To Your Health: Local News
The Dangers of Black Licorice
Story Updated: Oct 30, 2013
CLEVELAND CLINIC -- There aren't many candies that come with a warning label. But the Food and Drug Administration is encouraging everyone to enjoy black licorice this Halloween in moderation.
FDA researchers say there's a link between the candy and an irregular heartbeat.
"black licorice contains a compound that comes from licorice root that can lower your potassium levels and lower potassium levels can cause those abnormal heart arrhythmias," said Dietitian Kate Patton.
FDA experts say black licorice contains the compound glycyrrhizin, which is the sweetening compound derived from the licorice root. The compound can cause potassium levels in the body to decrease. When this happens, some people experience abnormal heart rhythms, while others may see their blood pressure rise, become lethargic, or suffer congestive heart failure. This is especially true if you're over 40 and have a history of heart disease and/or high blood pressure.

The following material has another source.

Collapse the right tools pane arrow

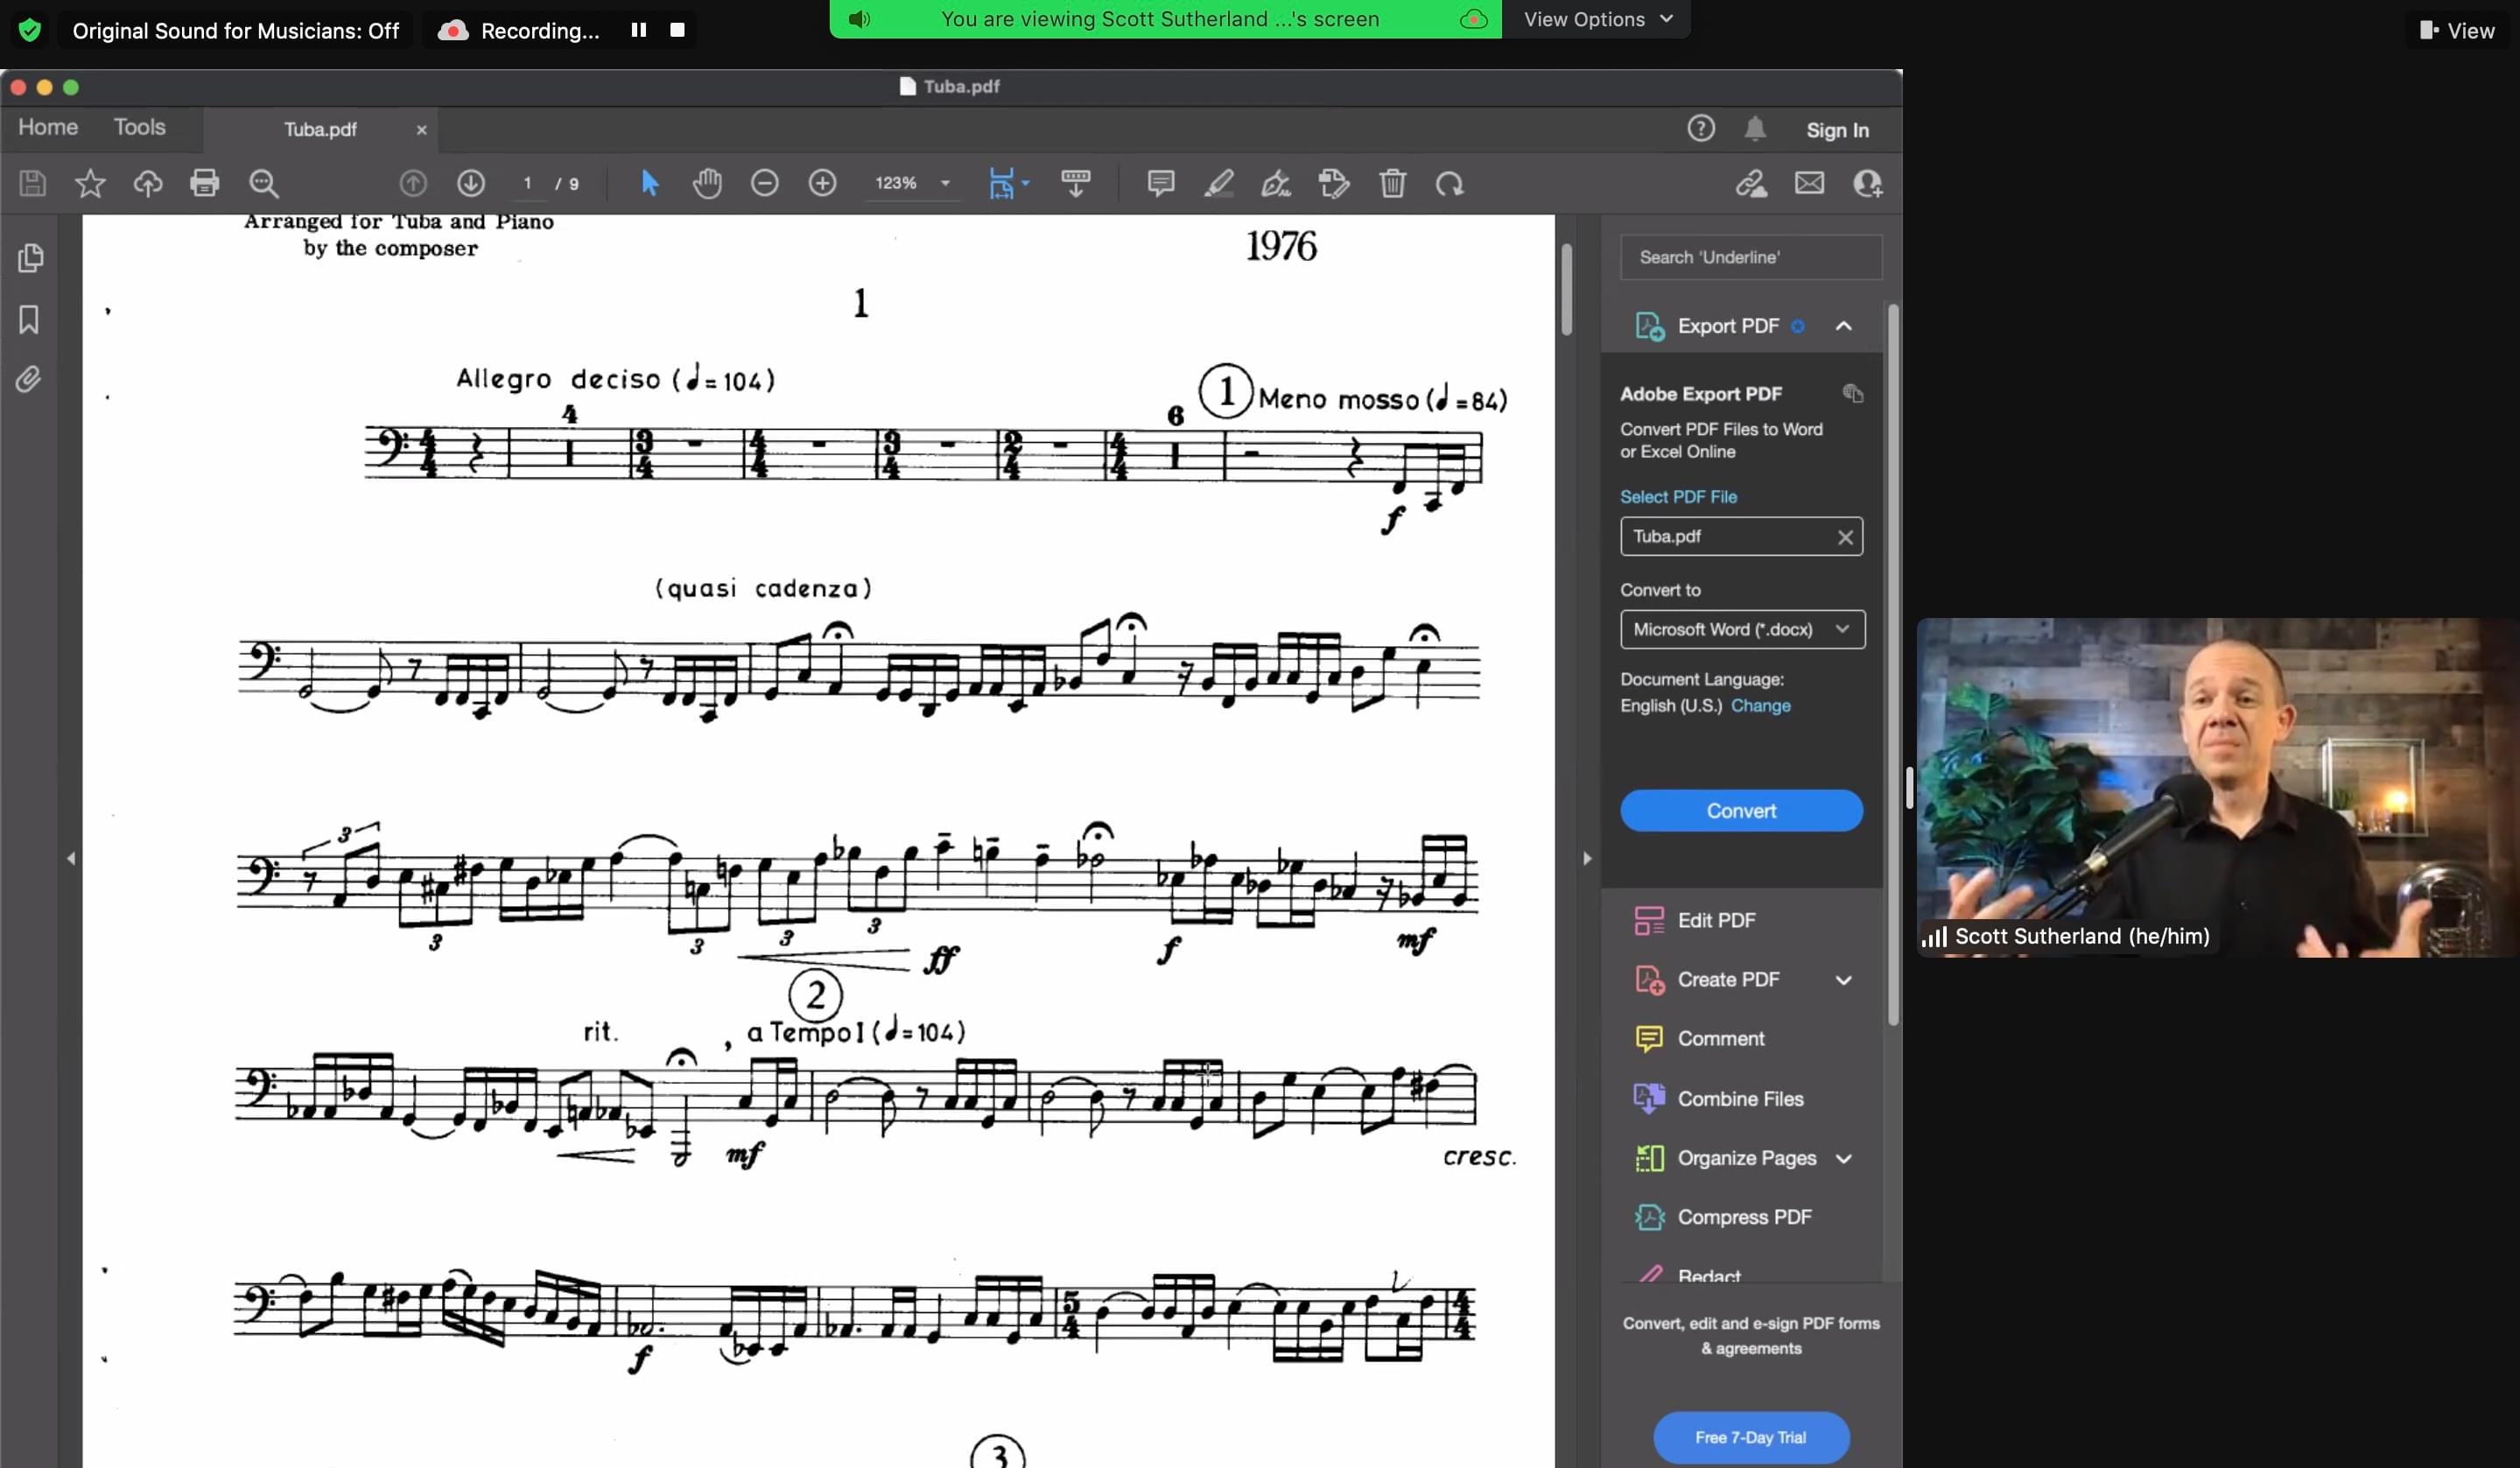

"If you already have heart disease or high blood pressure then you should be a little more cognizant of how you're feeling if you're eating this kind of licorice and stop eating it if you think you notice any type of irregular
heartbeats," said Patton.
So, how much is too much? Researchers say eating 2 ounces of black licorice a day for at least two weeks.
Patton says the phenomenon is rare, but if you do feel funny after eating black licorice and you've had heart trouble in the past, don't hesitate to call your doctor.